Unlike copper based networks, the light pulses of an optical network may be transported
quite a distance until the pulses are regenerated through an optical repeater device. After a
signal is delivered to a destination network, it is converted into an electrical signal through
an optical receiver device and sent to a recipient node.
Moreover, an optical network is less prone to external inference and attenuation and can
achieve substantially higher bandwidth speeds than copper networks.
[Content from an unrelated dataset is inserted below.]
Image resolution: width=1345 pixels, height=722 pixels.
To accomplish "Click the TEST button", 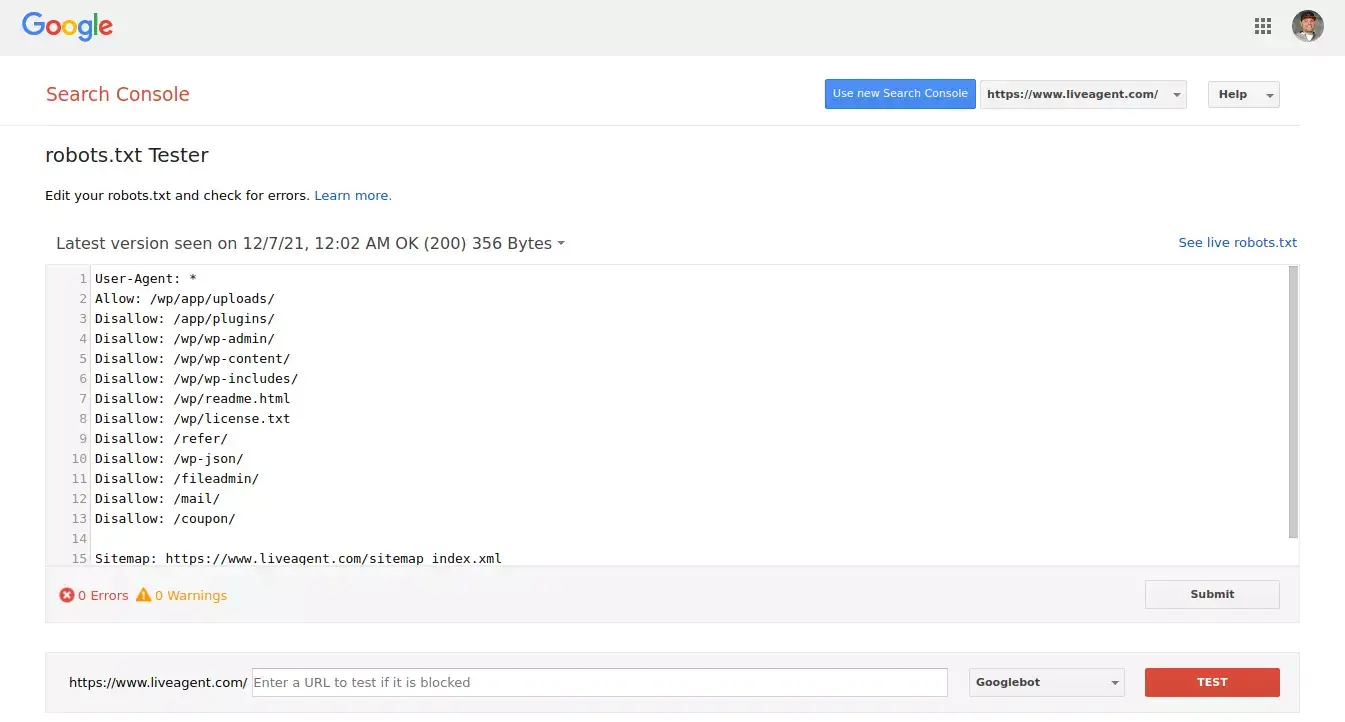I will tap(1211, 682).
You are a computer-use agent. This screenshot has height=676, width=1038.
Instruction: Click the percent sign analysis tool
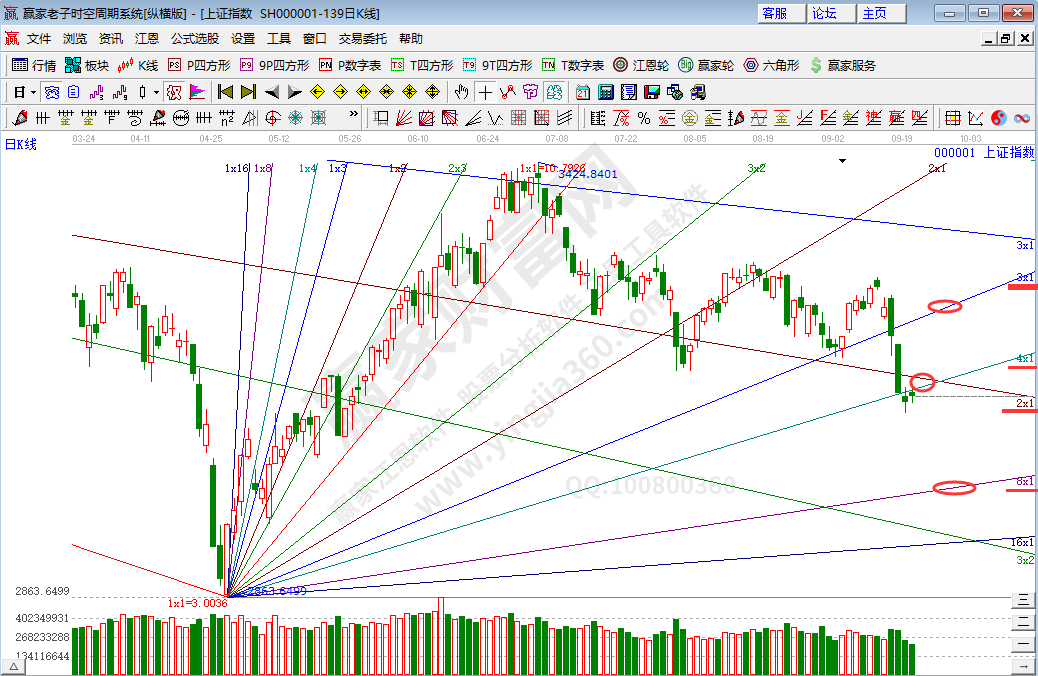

3.1.1 Principle of working of optical fibers
Optical fibers work on the principal of total internal reflection of light – when a ray of light
travelling from an optically denser medium to an optically rarer medium is incident on the
surface of separation of the media at an angle that is greater than the critical angle of the
pair of media, then the ray of light undergoes complete reflection back into the denser
medium instead of undergoing refraction.
Fig. 2 Total internal reflection
Hence, a ray of light travelling in an optical fiber undergoes total internal reflection in the
core (which is of a higher refractive index than the cladding).
Fig. 3 Total internal reflection in an optical fiber
3.1.2 Fiber optic communication system
When the input data, in the form of electrical signals, is given to the transmitter circuitry, it
converts them into light signal with the help of a light source. This source is of LED whose
amplitude, frequency and phases must remain stable and free from fluctuation in order to
have efficient transmission. The light beam from the source is carried by a fiber optic cable
to the destination circuitry, wherein the information is converted back to the electrical
signal by a receiver circuit.
The receiver circuit consists of a photo detector along with an appropriate electronic
circuit, which is capable of measuring magnitude, frequency and phase of the optic field.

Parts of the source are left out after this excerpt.